WHAT THE TASK REQUIRES: Nothing in the data should change when you return it, but leave the pictures out.

Screenshot grounding data:
———

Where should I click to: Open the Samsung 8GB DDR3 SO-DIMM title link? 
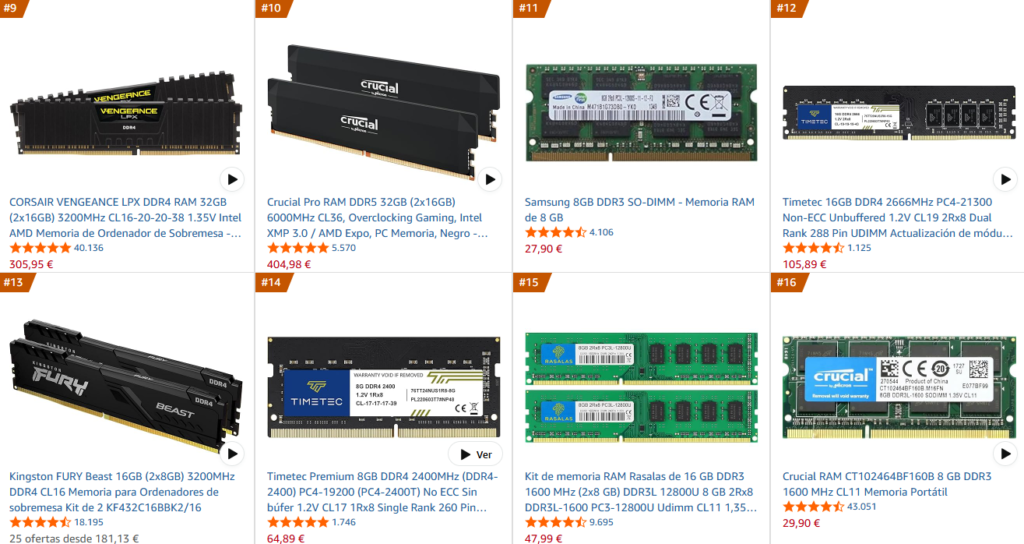[639, 210]
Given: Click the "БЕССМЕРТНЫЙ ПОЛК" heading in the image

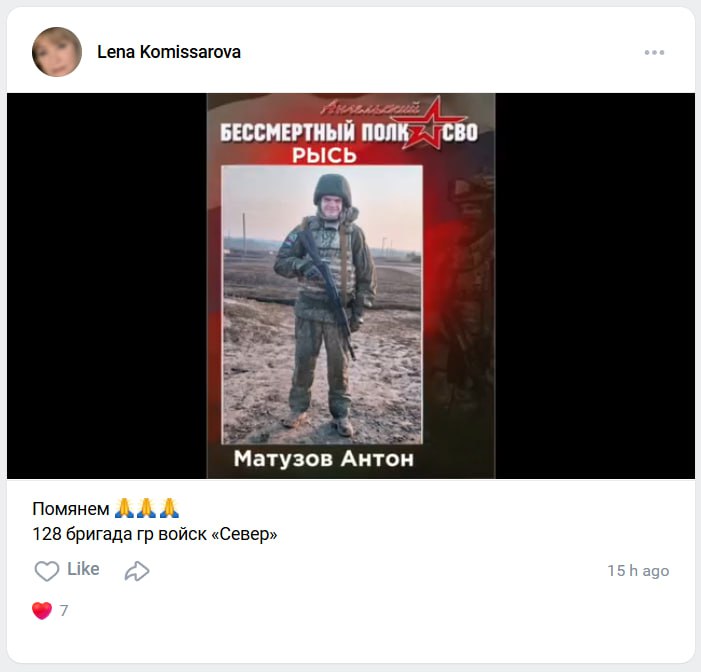Looking at the screenshot, I should [315, 133].
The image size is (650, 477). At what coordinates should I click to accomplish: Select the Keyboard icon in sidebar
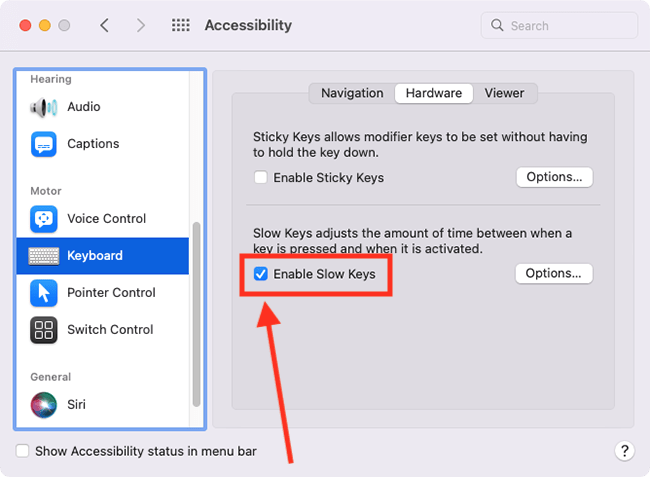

———

RESPONSE BELOW:
Where should I click to: Open the Samsung 8GB DDR3 SO-DIMM title link? 
[639, 210]
Given: Click the "БЕССМЕРТНЫЙ ПОЛК" heading in the image

Looking at the screenshot, I should [315, 133].
The image size is (650, 477). At what coordinates should I click to accomplish: Select the Keyboard icon in sidebar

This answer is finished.